• **Task item**
Go through the material below and return each line with the string "pixels" in it.

• **Data in this exercise**
☆ ☆ ☆ ☆ ☆ ☆ ☆

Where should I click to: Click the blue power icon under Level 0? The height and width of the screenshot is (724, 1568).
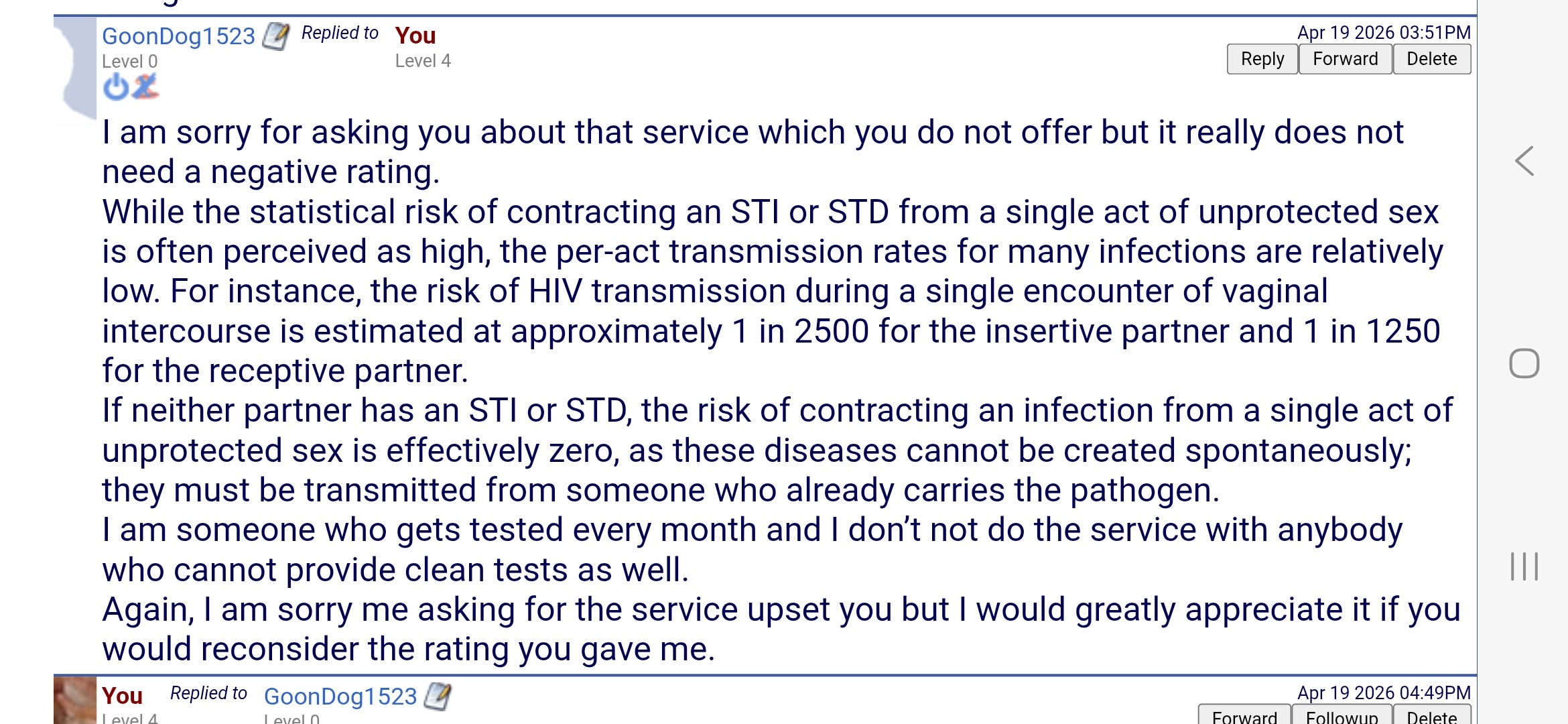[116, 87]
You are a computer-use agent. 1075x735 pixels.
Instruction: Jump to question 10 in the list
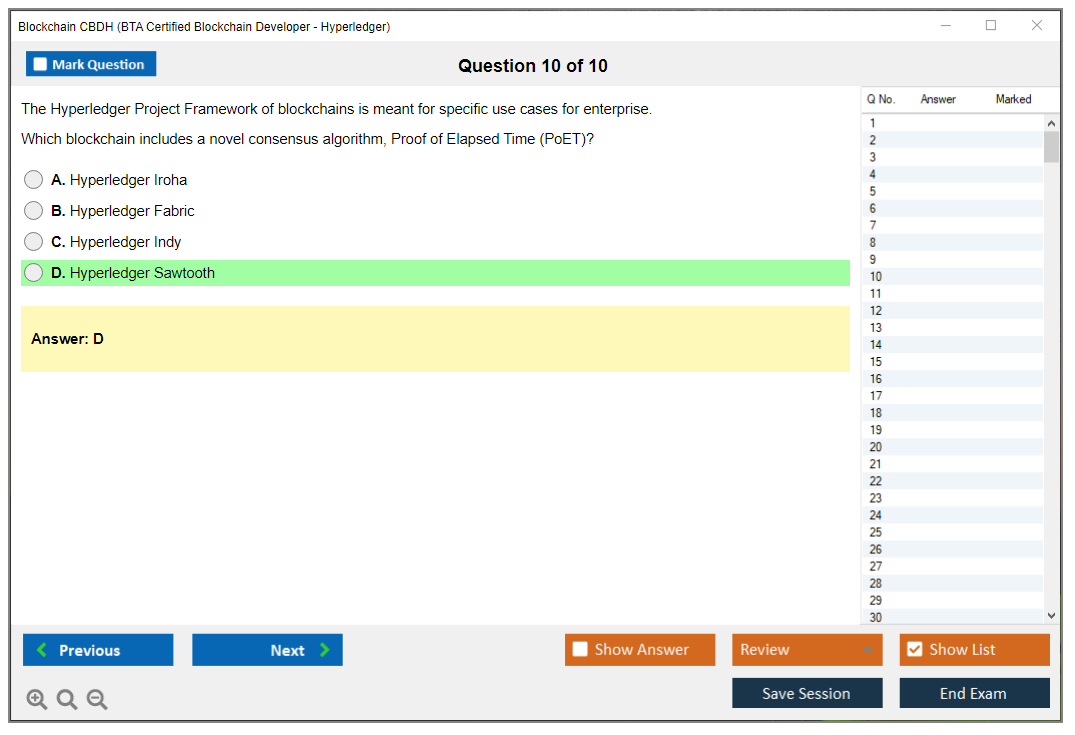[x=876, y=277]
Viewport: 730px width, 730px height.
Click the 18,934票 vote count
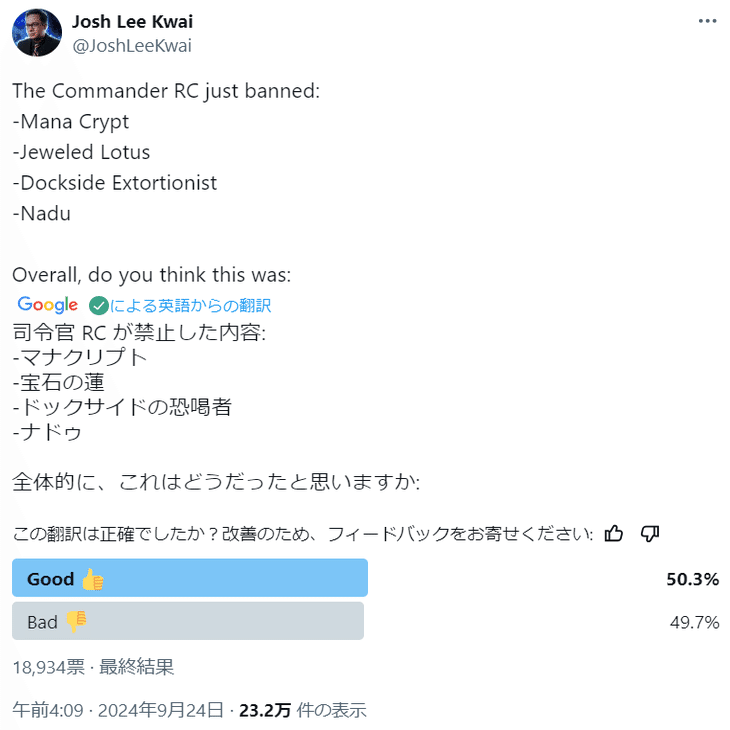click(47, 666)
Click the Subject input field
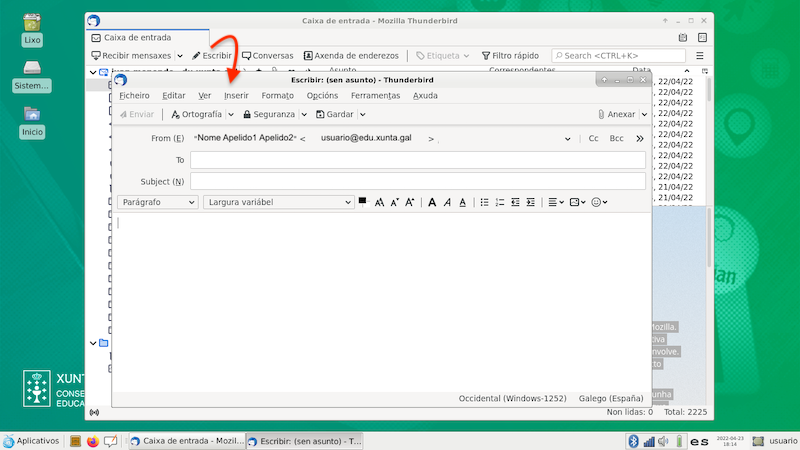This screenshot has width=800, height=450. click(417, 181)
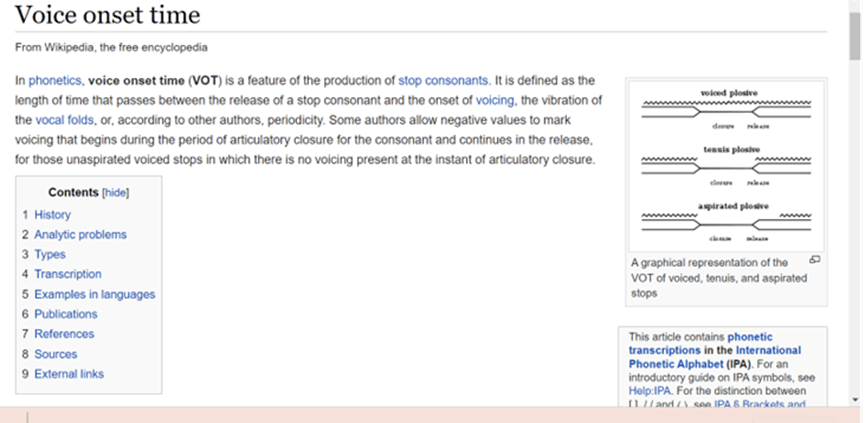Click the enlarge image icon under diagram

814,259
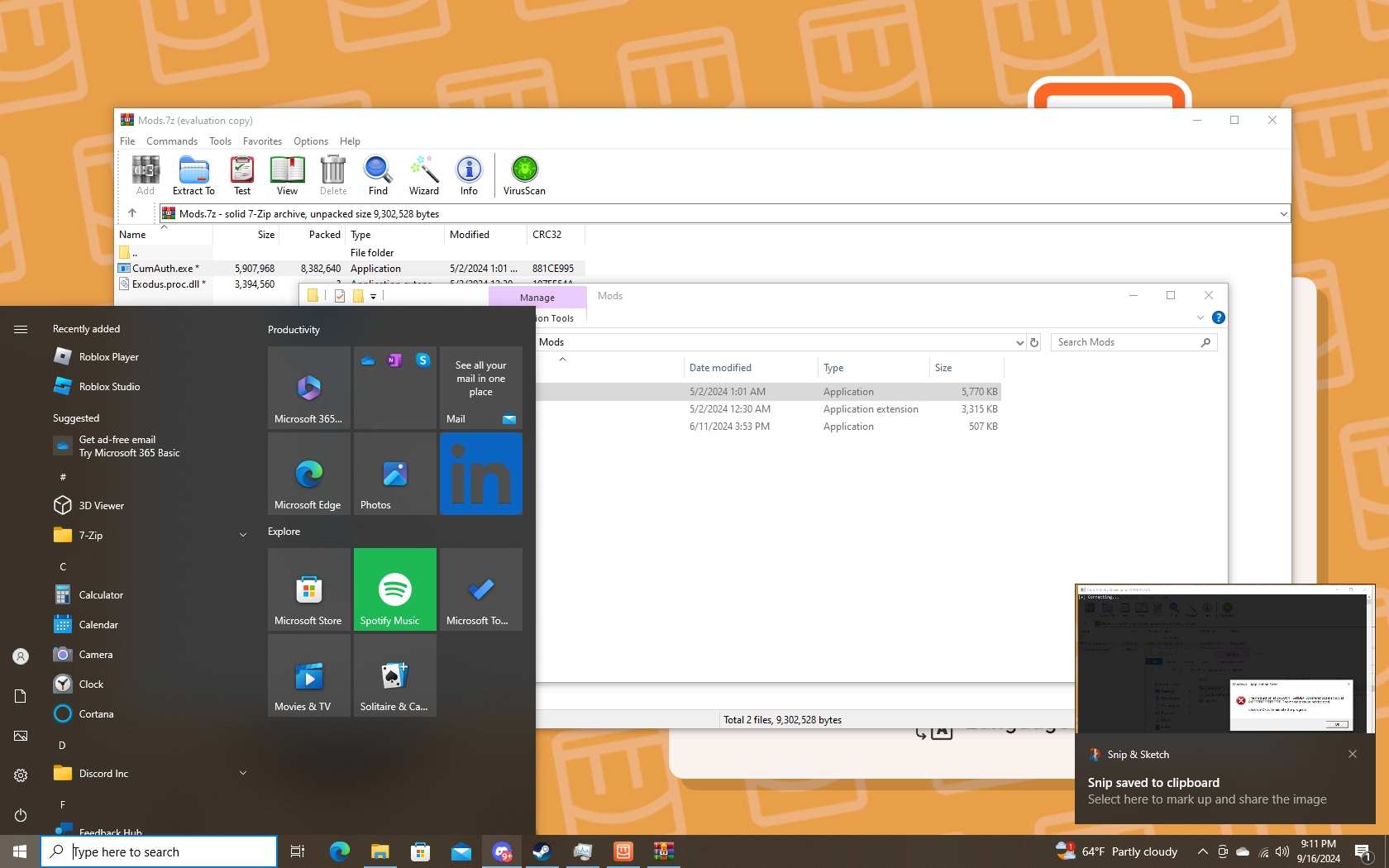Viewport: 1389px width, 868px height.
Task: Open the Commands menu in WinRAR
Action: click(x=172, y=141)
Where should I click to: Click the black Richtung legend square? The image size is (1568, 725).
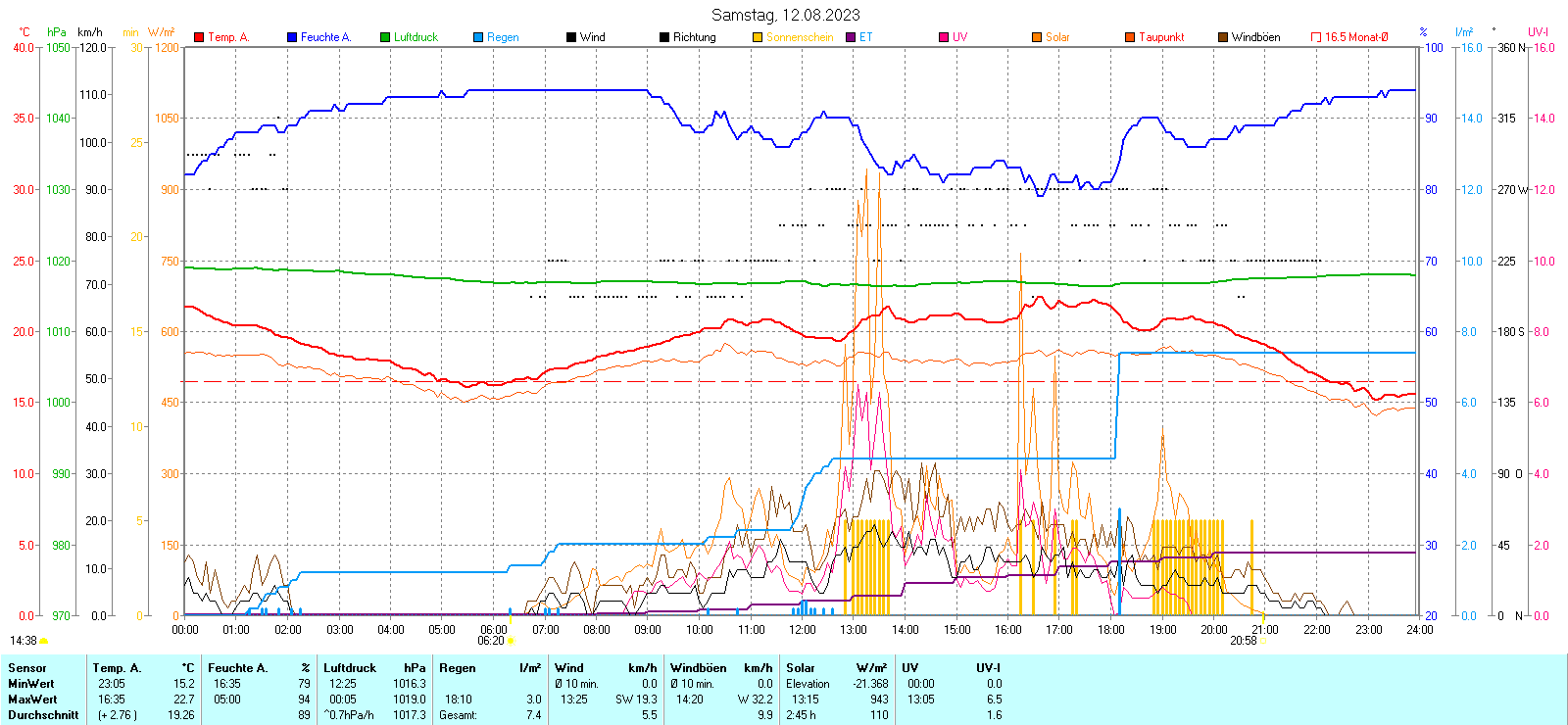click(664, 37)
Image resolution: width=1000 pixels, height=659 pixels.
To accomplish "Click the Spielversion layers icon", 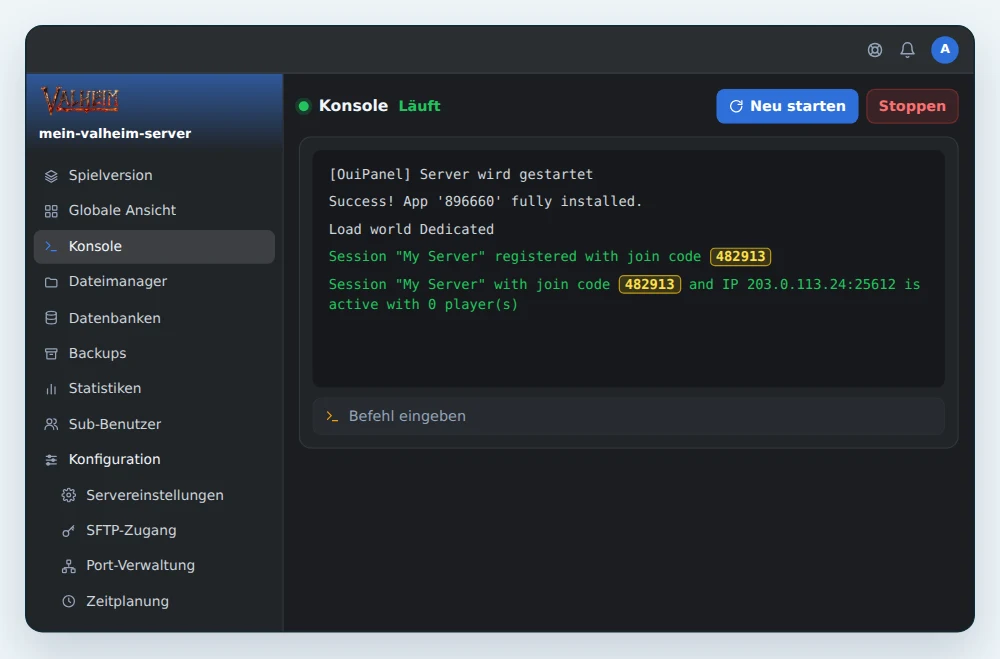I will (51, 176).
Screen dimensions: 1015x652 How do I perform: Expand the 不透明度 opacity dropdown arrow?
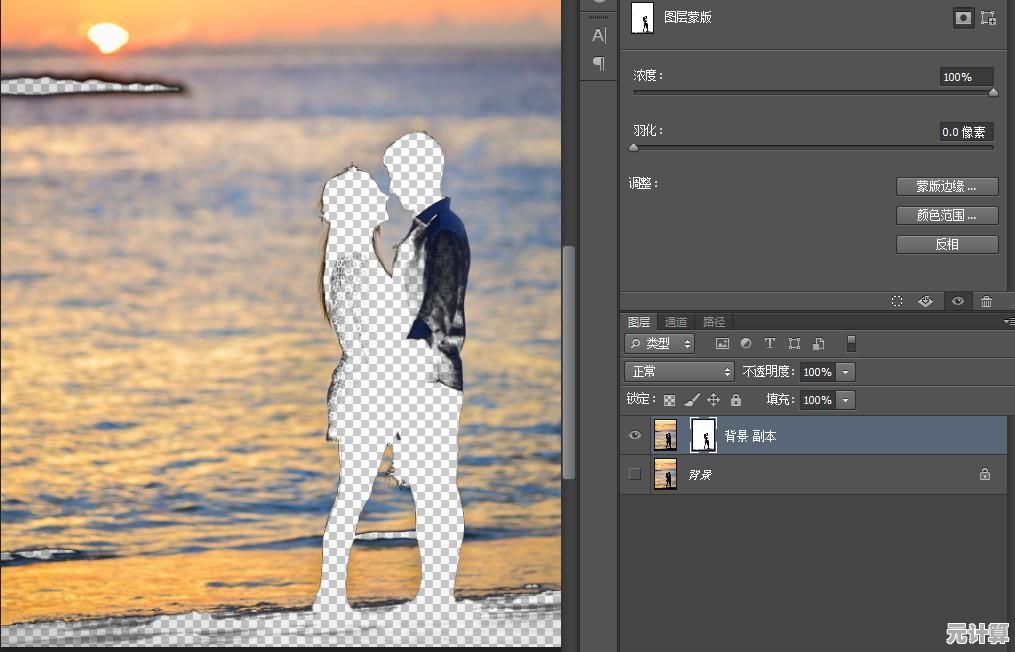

☆ ☆ ☆ ☆ ☆ ☆ ☆

• **Exercise answer**
You are a computer-use agent. 1075x735 pixels.
Image resolution: width=1000 pixels, height=659 pixels.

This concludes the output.